The UAE Ministry of Finance is set to issue its first T-Sukuk for 2024 on January 9.

The issuance of Dh2,800 million worth of Islamic Treasury bonds will be the first of three auctions scheduled for the first quarter this year.

According to the ministry’s calendar, a second auction of bonds worth Dh1,100 million will take place on February 13, while a third auction for an identical amount will take place on March 26. Overall, bonds worth Dh5,000 million will be auctioned in Q1.

The bonds auctioned on January 9 will mature on January 11, 2029.

In 2023, the UAE government auctioned bonds worth Dh7,700 million over seven tranches – Dh1,100 million per tranche. Of these, Treasury bonds accounted for Dh2,200 million, while T-Sukuks accounted for Dh5,500 million.

What are Treasury bonds and T-Sukuks?

The aim of T-bonds, issued by the UAE government in dirhams, is to construct the UAE yield curve, pivotal as a benchmark and reference index for federal financing endeavors. This includes shaping long-term mortgage rates and steering capital projects. This curve displays bond interest rates across diverse maturity periods, offering insights into anticipated returns on invested capital across varying investment durations.

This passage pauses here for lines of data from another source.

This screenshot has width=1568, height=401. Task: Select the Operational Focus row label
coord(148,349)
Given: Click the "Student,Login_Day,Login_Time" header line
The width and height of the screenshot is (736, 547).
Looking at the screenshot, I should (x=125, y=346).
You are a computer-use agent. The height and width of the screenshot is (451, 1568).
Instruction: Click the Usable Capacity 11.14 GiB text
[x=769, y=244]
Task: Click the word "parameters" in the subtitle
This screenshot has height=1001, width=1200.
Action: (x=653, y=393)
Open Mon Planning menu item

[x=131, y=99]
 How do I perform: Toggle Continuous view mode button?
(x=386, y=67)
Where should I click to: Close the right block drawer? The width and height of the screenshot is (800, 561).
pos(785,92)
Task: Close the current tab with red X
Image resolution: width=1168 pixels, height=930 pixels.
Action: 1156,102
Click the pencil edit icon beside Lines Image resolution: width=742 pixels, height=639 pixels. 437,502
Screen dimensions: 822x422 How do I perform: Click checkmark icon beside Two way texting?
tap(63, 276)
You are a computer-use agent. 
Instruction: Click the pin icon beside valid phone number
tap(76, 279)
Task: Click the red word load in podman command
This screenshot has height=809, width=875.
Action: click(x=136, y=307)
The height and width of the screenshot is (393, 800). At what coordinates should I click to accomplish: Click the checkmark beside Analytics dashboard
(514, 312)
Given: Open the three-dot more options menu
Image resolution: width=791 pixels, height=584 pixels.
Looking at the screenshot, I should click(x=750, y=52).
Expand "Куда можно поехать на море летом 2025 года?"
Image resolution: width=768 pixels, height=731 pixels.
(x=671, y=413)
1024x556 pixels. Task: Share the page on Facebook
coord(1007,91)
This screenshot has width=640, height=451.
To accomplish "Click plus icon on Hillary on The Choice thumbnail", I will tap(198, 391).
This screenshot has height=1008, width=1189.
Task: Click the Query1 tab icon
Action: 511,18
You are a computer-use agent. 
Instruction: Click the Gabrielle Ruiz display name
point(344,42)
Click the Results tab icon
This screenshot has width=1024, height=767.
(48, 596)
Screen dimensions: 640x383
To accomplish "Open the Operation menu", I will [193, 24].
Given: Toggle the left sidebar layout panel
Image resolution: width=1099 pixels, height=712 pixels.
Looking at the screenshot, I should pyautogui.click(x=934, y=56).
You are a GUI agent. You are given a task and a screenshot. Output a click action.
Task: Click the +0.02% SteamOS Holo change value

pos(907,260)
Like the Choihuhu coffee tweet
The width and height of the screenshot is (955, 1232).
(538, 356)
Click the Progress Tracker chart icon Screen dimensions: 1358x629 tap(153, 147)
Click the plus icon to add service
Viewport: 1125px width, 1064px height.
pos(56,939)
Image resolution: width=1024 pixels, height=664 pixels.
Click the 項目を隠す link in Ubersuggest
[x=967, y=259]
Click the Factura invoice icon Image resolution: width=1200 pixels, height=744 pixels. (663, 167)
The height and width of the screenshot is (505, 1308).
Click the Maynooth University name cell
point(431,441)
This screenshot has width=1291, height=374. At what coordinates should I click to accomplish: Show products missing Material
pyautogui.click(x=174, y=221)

The bond issuance helps diversify funding sources and minimises dependency on the foreign capital markets. It also provides local investors with an opportunity to invest in local government securities.

T-Sukuks, meanwhile, are Islamic Shariah-compliant financial instruments. They support the establishment of a Sukuk capital market in local currency and help tap the growing global Sukuk market.

Federal bonds are fixed-income investment securities. Purchasing bonds means lending the federal government (bond issuer) an agreed amount of money for a specific period of time. In return, the investor (bondholder) receives interest payments from the government at regular intervals, known as the ‘coupon’. Upon maturity, the bond’s principal amount is paid to the bondholder in full.